Merrill Advises Investors On The Way Forward In Bear Markets

Merrill Advises Investors On The Way Forward In Bear Markets

The unpredictability that has rocked the business sectors for quite a long time has incited a few financial backers to inquire, “Have we reached the bottom of the market now?

The sentiment is common and understandable. However, just hanging in there waiting for that market low might be a very risky strategy.

There’s no ‘the’ base,” said Chris Hyzy, chief investment officer at Merrill and Bank of America Private Bank, “but it may be resolved in time”.

Despite the warning, Hyzy actually sounds somewhat optimistic, offering a rosier mid-to-long-term picture. It seems that there are two things that may assist with turning financial sentiment around. The first is peaking inflation, reaching its high watermark, and the other is the prospect of robust earnings in 2023.

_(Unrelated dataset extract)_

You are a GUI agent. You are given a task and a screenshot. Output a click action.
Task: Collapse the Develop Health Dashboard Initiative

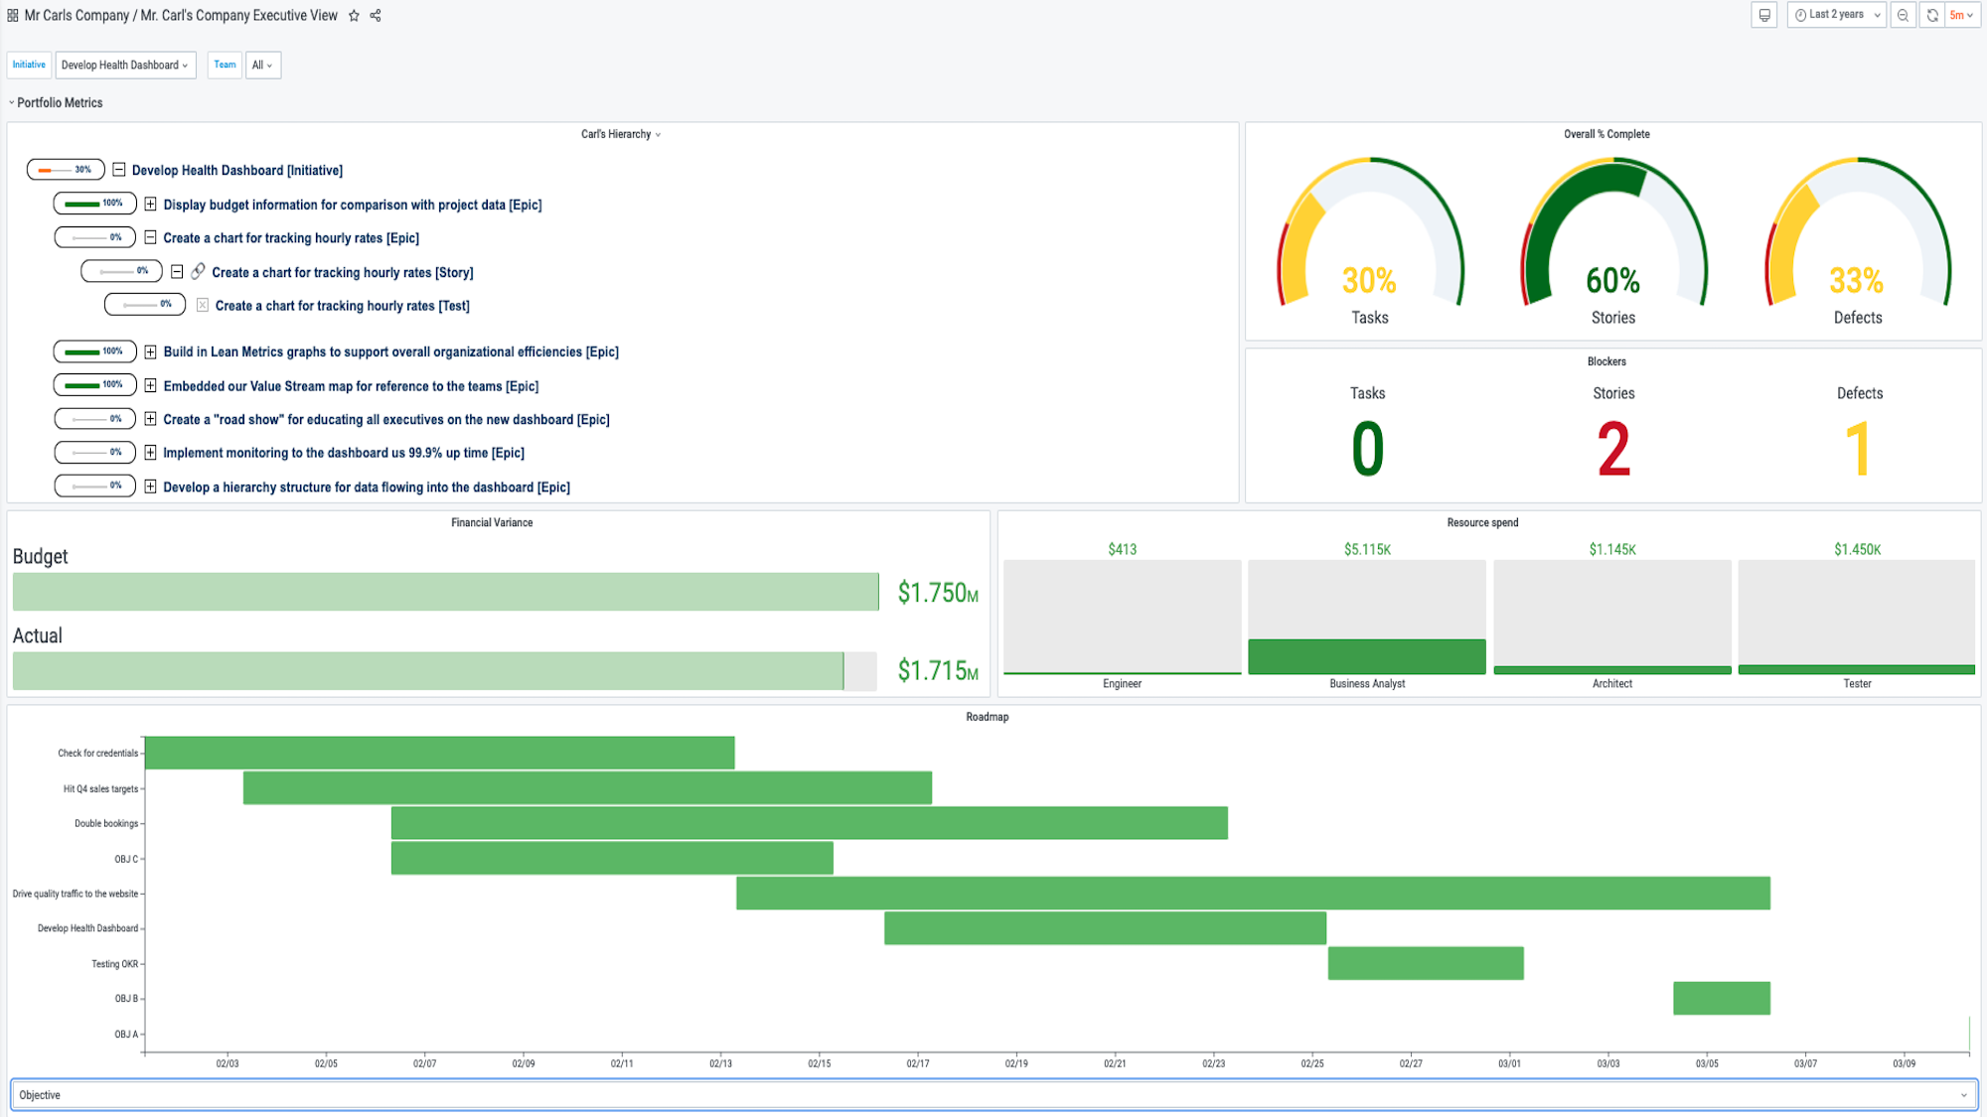(119, 170)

In the event that those two things converge, investor sentiment will improve over the next 12-18 months,” Hyzy said.

Re-balance

For financial backers and consultants, now is the time to re-assess objectives and targets. Those financial backers with shorter time frames ought to review their objectives and strategies. According to Hyzy, investors would be well-advised to review their risk profile and adjust to the market conditions where required.

Keith Glenfield, head of investment solution at Merrill and Bank of America Private Bank recommends broad diversification in addition to adjusting time horizons.

While nobody likes market unpredictability it does provide an opportunity for professional advisers and their clients to make the most of their tax-loss strategies by selling off some securities at a loss to offset capital gains that may have been made elsewhere.

Assuming you did it at year-end, you don’t have the foggiest idea where your portfolio or specific positions will be by then,” Glenfield said. “This allows you to take advantage of peaks and troughs throughout the year” he added.

Taken together with other features that include tax-efficient re-balancing and quarterly loss harvesting is whetting investor appetites. According to Glenfield, the degree of interest in new offerings is increasing week-on-week.

We’re delighted with the client response” he said. Clearly, Merrill believes that doom and gloom are unwarranted.